▶ Reading text
Friday, 9 September 2011

Digging for Britain, Friday 9th September

I did not see this myself, but Kyri drew my attention to it. The Telegraph has a nice summary of it as a TV highlight:

Digging for Britain: Dr Alice Roberts
Digging for Britain: Dr Alice Roberts (Photo BBC)

CRITIC’S CHOICE: Digging for Britain BBC Two, 9.00pm; not Wales

Iron Age Britain, Celtic Britain, the Normans, they’ve all been tackled by BBC Two in the last six months. And now the ever-cheery Dr Alice Roberts is back to further exhaust the dark corners of our history. Roberts’s mission is to bring us the latest developments in British archaeology. It’s a tough sell. To compensate, Roberts behaves like most presenters of these overstretched factual programmes, striding purposefully around the British countryside, enthusing wildly to the camera. If broken pots, crumbling coins, and rain-soaked digs are your thing, you might just get caught up in the fun.

In tonight’s opening episode, Roberts [...] exposes a worrying flaw in the law designed to keep found objects in the public domain. Only precious metals are protected. The lucky detectorist who unearthed a rare brass helmet at Crosby Garrett in Cumbria was allowed to auction it off for a life-changing sum.

Sometimes the stories behind the excavations are a bit feeble, but Roberts is an appealing guide. Whether she’s beaming over a barely discernable Roman road or grinning at a tiny fragment of bone, you’re mostly prepared to go along with her. TD

Kyri noticed that Dr Roberts used the un-pc designation "treasure hunters". If she did there will be a ranting and a railing and a gnashing of teeth on the tekkie forums as they reach for their pitchforks and torches for a midnight march to the offices of the CBA. Did she really? If so, good for her. Earlier episodes of the series which I saw were very fluffy-bunny lovey-dovey towards artefact hunters, as per the now-obligatory UK media idiom. If anyone can point me to an online recording of this episode other than the BBC player (which cannot be accessed here in Poland) I'd be grateful.


kyri said...

paul i looked at it again as i was emailing and reading posts the first time it was on.hear is what she says word for word.

48th min.

▶ Supplied material
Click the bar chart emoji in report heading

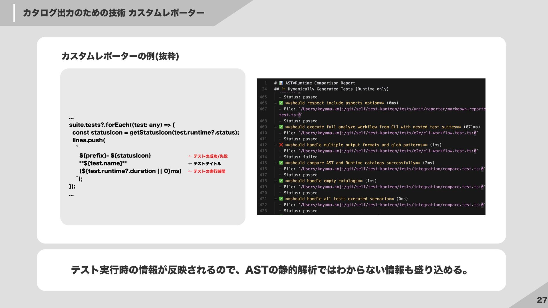(x=281, y=83)
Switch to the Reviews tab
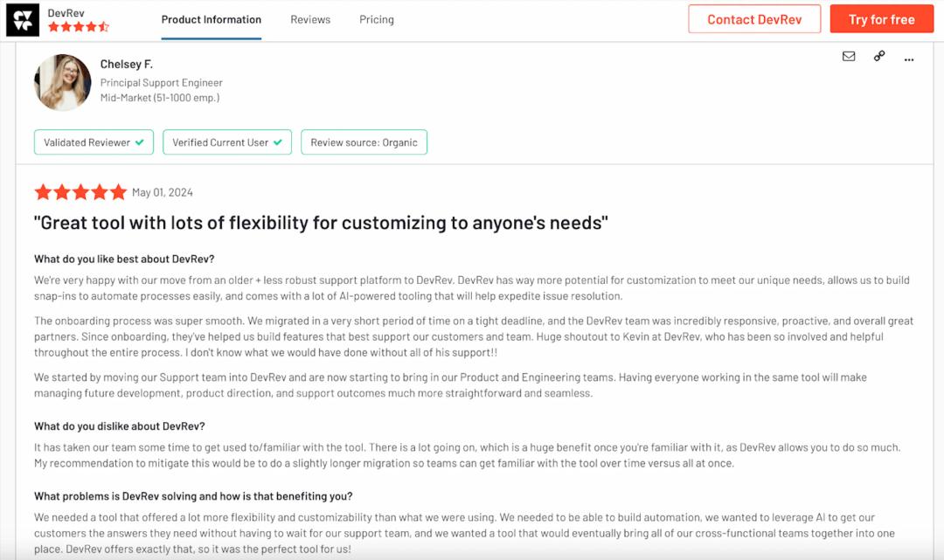The width and height of the screenshot is (944, 560). click(x=310, y=19)
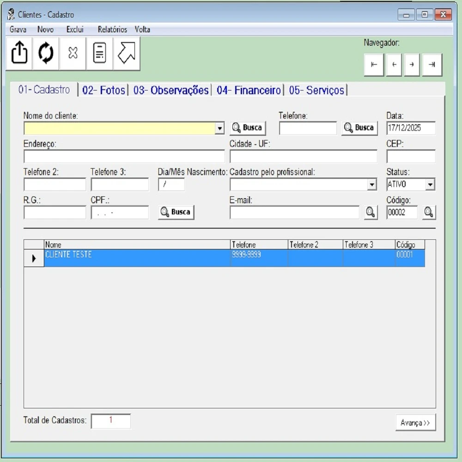Click the refresh circular arrows toolbar icon
This screenshot has width=462, height=462.
coord(46,54)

▶ Exercise requirements
- 1) In the blog post on Digging for Britain, why was the detectorist who found the brass helmet at Crosby Garrett allowed to auction it? Answer in one to three sentences.
- 2) According to the blog post on Digging for Britain, on which channel and at what time was the program shown?
- 3) Continue the blog post on Digging for Britain from its last line.

▶ Expected answers
- 1) The law meant to keep found objects in the public domain protects only precious metals. The helmet was brass, so the detectorist was free to sell it at auction for a life-changing sum.

- 2) BBC Two, at 9.00pm.

- 3)
"i think this story is realy important because it makes us look at the moral and political dimensions of TREASURE HUNTING and archaeology and its all about who owns our history.
if you think,as i do that in fact the heritage out there in the landscape belongs to all of us,than it seems terribly unjust that one person should be able to lay claim to a particular object and that object should disappear into the vaults of some wealthy collector.
a change in the law could stop this happening again"

Anonymous said...

Bravo Dr Roberts for calling such people what they are, not what they and Dr Bland would prefer! Digging up objects of value to take home as your own is certainly known as treasure hunting in the whole of the rest of the world beyond the amoral Erehwon carefully constructed by PAS and Pals!

We’ve recently had a similar conversation with the Beeb about this. There’s evidence that they too may now have finally got it. Hoorah!

Paul Barford said...

Brilliant, thanks.

I bet there will be a letter from the PAS to the BBC first thing Monday morning saying if it weren't for their "partners" the Treasure hunters it would still be under the ground where nobody would see it and inviting them to watch their ITV production.

Anonymous said...

I'm sure you are right.

And yet they are rational, educated people and it's simply not credible that they don't subscribe to what Kyri quoted from Dr Roberts:

"the heritage out there in the landscape belongs to all of us, than it seems terribly unjust that one person should be able to lay claim to a particular object and that object should disappear into the vaults of some wealthy collector."

We think it's quite unacceptable,and damaging, thinking something but sublimating it for quango-survival-related reasons. But take no notice of us lot, we're amateurs and lack the knowledge or authority to have a viable opinion.

Mo said...

This programme is repeated today Sunday 11 September BBC2 at 6.00pm.

kyri said...

i just read an article in the latest edition of minerva.peter clayton[a member of the treasure valuation commitee of the british museum]says
"it is no wonder that the pas scheme,coupled with trasure reporting and valuations is the envy of the european archaeological nations"he realy sings the praises of the scheme.
i must be honest and say that some of his comments i totaly agree with,metal detectors have made some very important finds what is intresting is that buried in the figures it shows that just over %6 of people asked to waive their rights to a reward did much for the "we only do it as a hobby brigade"%94 of the"history lovers"took the money and ran.well done to the 82 individuals that had the generosity to waive their rights allthough it would be intresting to also know the sums involved in these cases.
ps.digging for britain taken off air because of the golf.

Paul Barford said...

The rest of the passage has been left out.